Ask her what makes her so intelligent that she can learn languages in no time, and she may start waffling about the technologies that are vital for a conversational chat bot: Artificial intelligence, machine learning, deep learning, natural language processing, big data and so on...
What she probably won't tell you is that special learning methods are making her relentlessly smarter and more capable with each passing day and that a whole team works behind the scenes to develop those methods.
These efforts resulted in Amazon announcing last month that Alexa can now speak and understand Hindi.
Business Standard caught up with the man who has been driving the Hindi project -- Chennai-born Prem Natarajan -- when he was on a brief visit to Amazon India headquarters in Bengaluru.
He is based in Los Angeles where he works as vice-president, Alexa AI and head of Natural Language Understanding at Amazon.
After a PhD in machine learning from Tufts University in Boston, he spent over two decades working in the US with R&D centric companies and on studies in optical character and handwriting recognition, speech recognition and natural language processing.
Since 2015, Natarajan had been watching from the outside and with growing interest the emergence of Alexa.
In June 2018, he joined Amazon and began work on the Hindi project.
A new R&D team of scientists, data linguists, and language engineers was set up at the Bengaluru office under his supervision.
The task was complex.
"When we looked at Hindi, there were multiple challenges.
"The first thing is the unavailability of data.
"Then, unlike most other global languages, neither the spelling nor the pronunciation is standardised in Hindi," said Natarajan.
Take the word for love -- pyaar.
While it is spelt as pyar in the movie Dil Vil Pyar Vyar, it is spelt differently in Pyaar Ka Punchnama.
It means that when someone does a search, it restricts the ability of the search engine to connect with the content because there isn't any standardised representation.
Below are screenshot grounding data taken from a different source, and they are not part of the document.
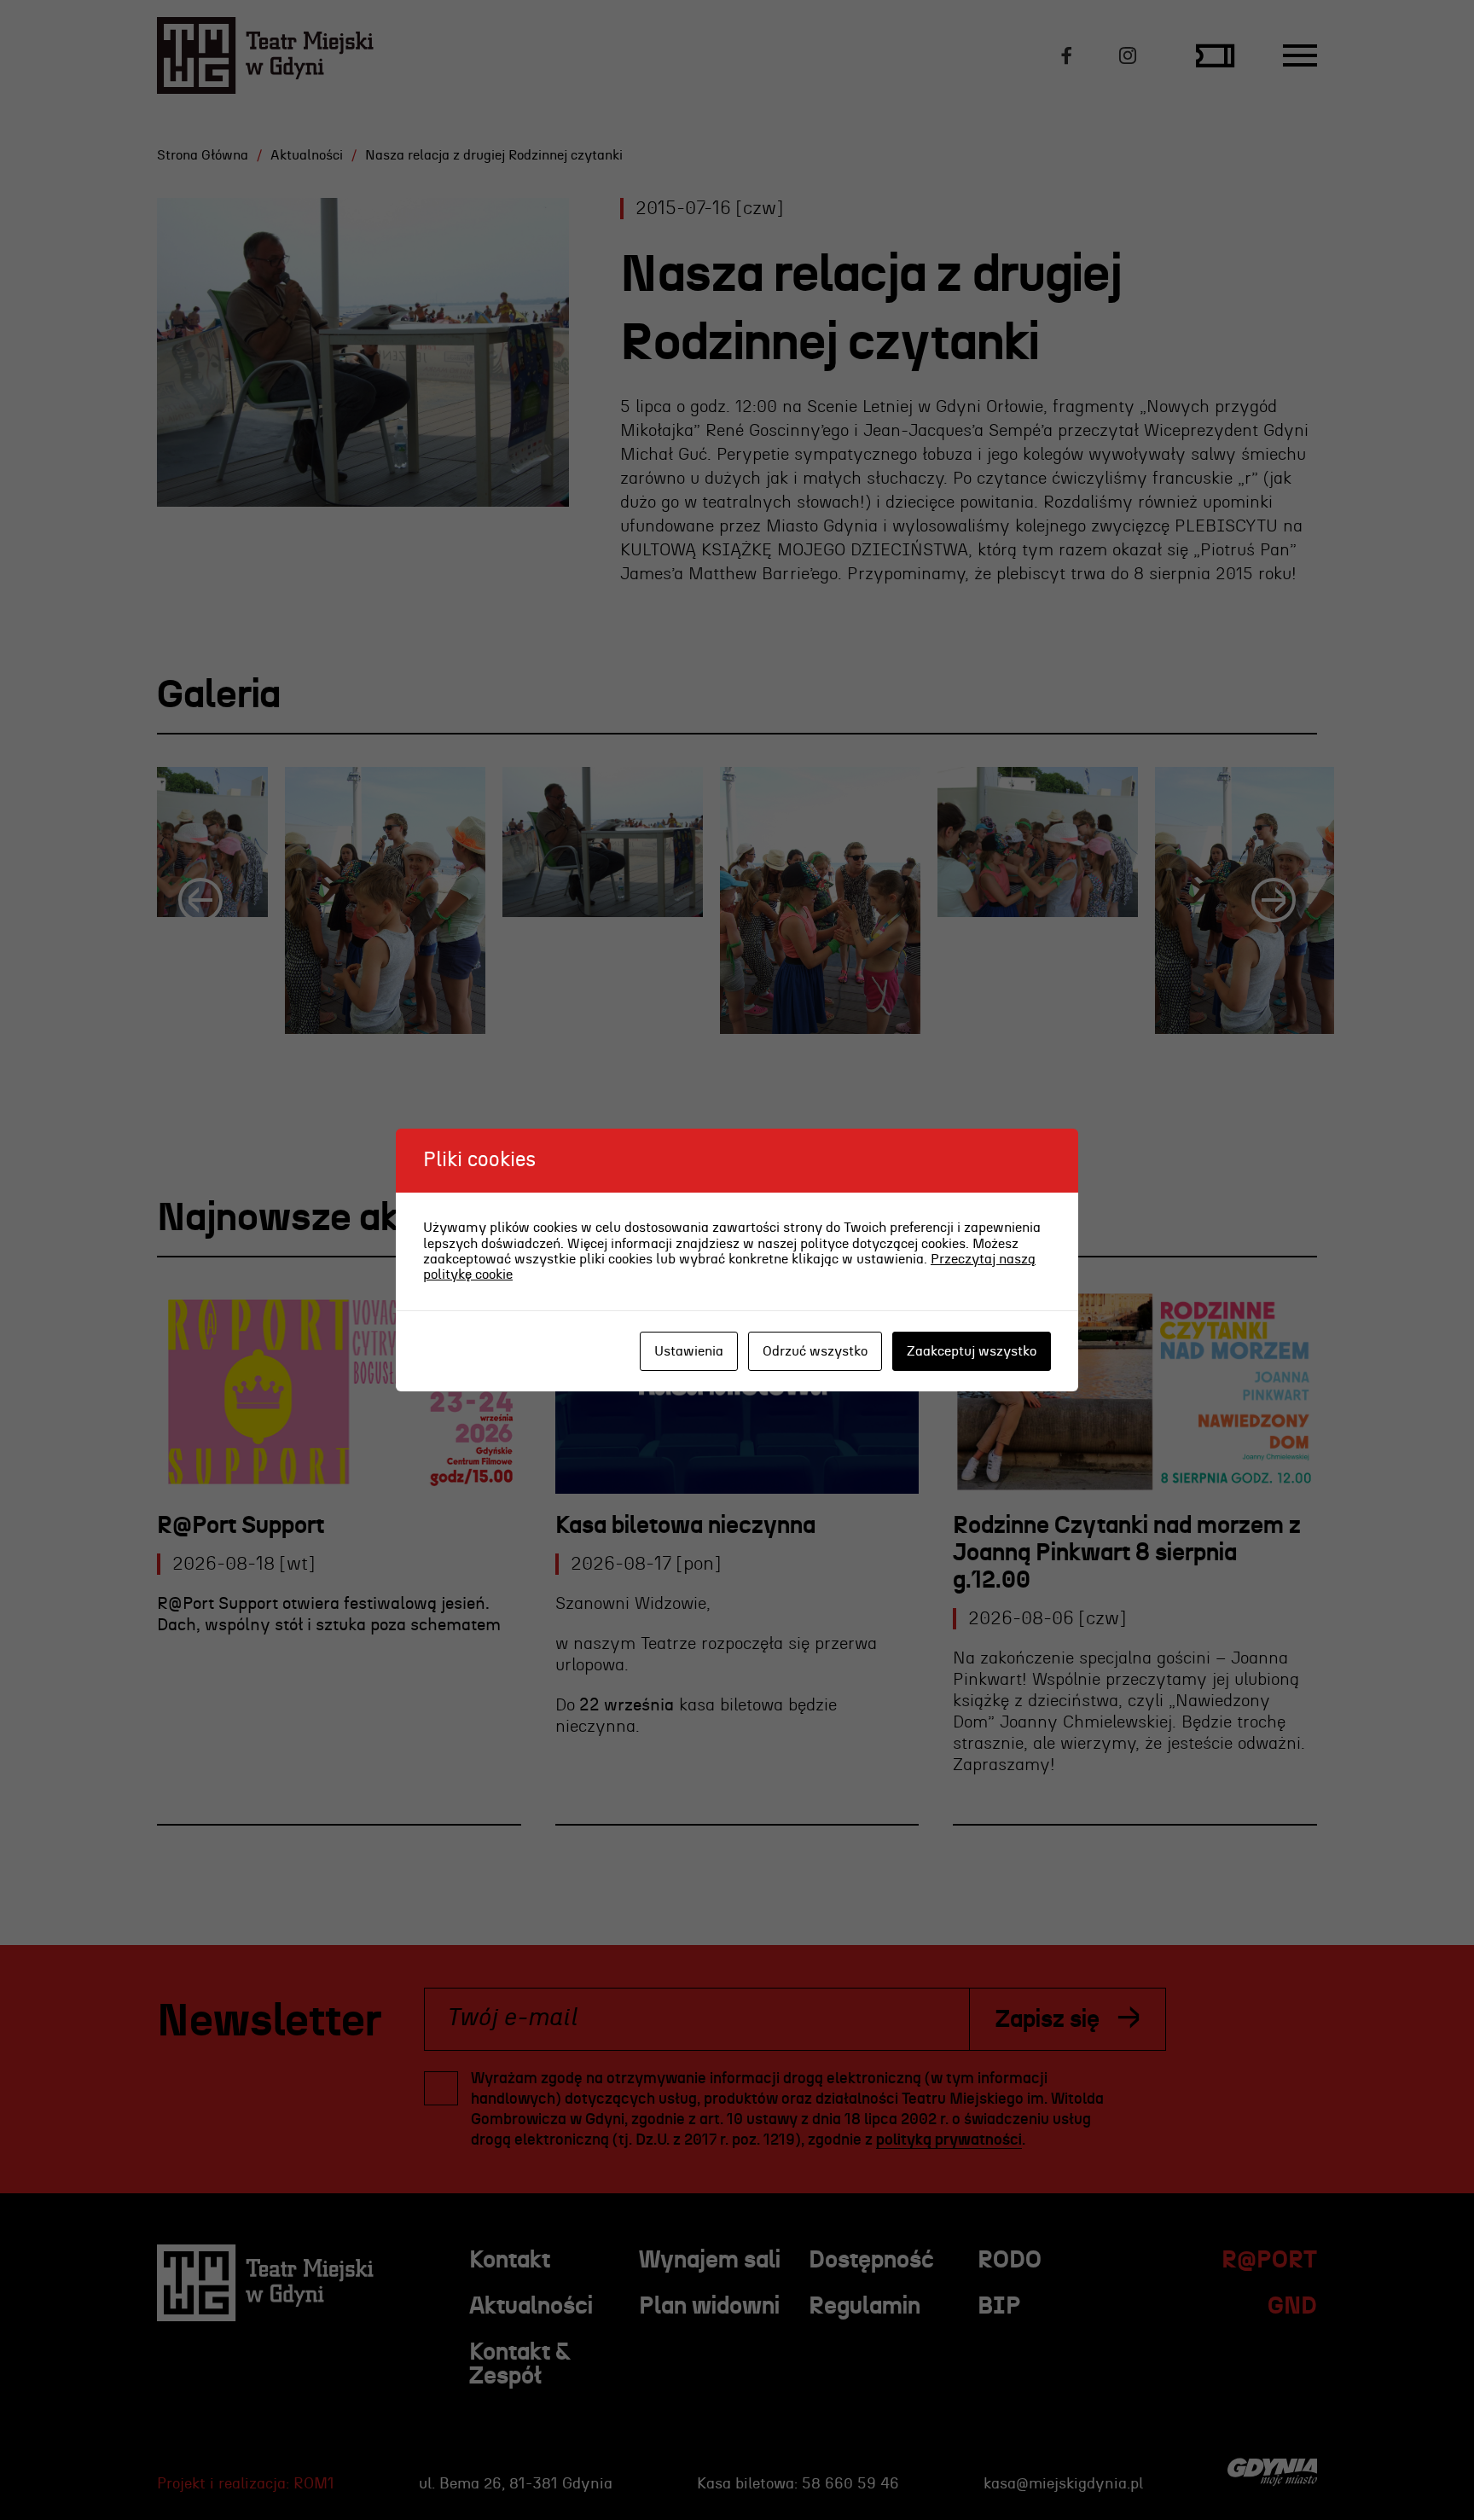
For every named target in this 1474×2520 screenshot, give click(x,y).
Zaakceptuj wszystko (971, 1351)
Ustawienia (688, 1351)
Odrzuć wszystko (815, 1351)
Similarly, in the Hindi script, Devanagari, the same word can be spelt differently in different places, leading to a huge variability.
For example, while in some places people say dariya (river), in other places it is spelt as daria.
Then comes the issue of local dialects and accent variation which makes things even more fiendishly difficult.
All this meant his team had to set up a whole new processing workflow for representing the colloquial Latin representation of Hindi words and for coming up with standardised words.
Typically, for all other languages, including Indian English, Amazon used what is called catenative Text to Speech (TTS) for the first launch; this means the speech and speech patterns are catenated, or broken down, into different segments which are then combined into a new sound.
But with Hindi, the Alexa team decided to use 'neural TTS' which is known as the most sophisticated machine learning model.
The hallmark of neural TTS is that it directly generates speech from the input text, making it sound far more natural.
Another headache for Natarajan's team was the growing list of new words whenever a new Hindi film was released.
If someone asks Alexa to play songs from the Bollywood film Piku, the word 'Piku' will be a new word for the computer.
If the technology does not address that, it can lead to a poor customer experience.
Tricky new problems called for new solutions.
Natarajan and his team had to invent some new techniques, including doing phonetic, rather than word searches, to do the matching.
"Of course, when you use phonemes and not words, your matches will be less precise as it may throw up results which may be unrelated.
"That means you have to solve the problem of how to improve precision.," said Natarajan.
It also meant that the learning by the machine has to be automated as it is not humanly possible to address any of these issues given the scale of the challenge.
Natarajan's team used the deep learning framework in order to come out with new learning methodologies such as transfer learning, active learning or self-learning to fasten the learning process for Alexa .
Machine learning typically is dependent on input data, speech signals, and transcriptions.
The algorithm learns from it and creates a model.
Then the inference engine takes that model and the new signal and produces the answer.
In this model, there is no way to give an input from a previously learned model.
"But with deep learning, it turned out that we can actually effectively leverage transfer learning in two ways.
"First, by moving reuse resources from one language to other.
"Second, by transferring the learning from domains where there is enough data (e.g. restaurants, movies etc.), to domains that don't have enough (recipes etc)," he said.
In active learning, one does not need vast amounts of training data to gain a certain level of performance.
"We have now shown that in some cases, we are able to reduce the amount of training data we need by a factor of 40," said Natarajan.
There is also self-learning where Alexa itself learns from the behaviour of users if the information that's been delivered is correct or not.
For example, when a child asks Alexa to play the ABC song and his parents, who are watching him, come to his aid by chipping in that he means the "alphabet song", the machine understands that both are similar.
The next time the child -- or anyone -- asks for the ABC song, it will rewrite the query as 'alphabet song' and deliver the right song.
According to Natarajan, the lessons learnt from launching Hindi will help the R&D team come out with innovations.
"We may have never developed a phonetic search just for English.
"Because it was not that big a problem.
"But now that it's available, it can help improve performance in other countries," he said.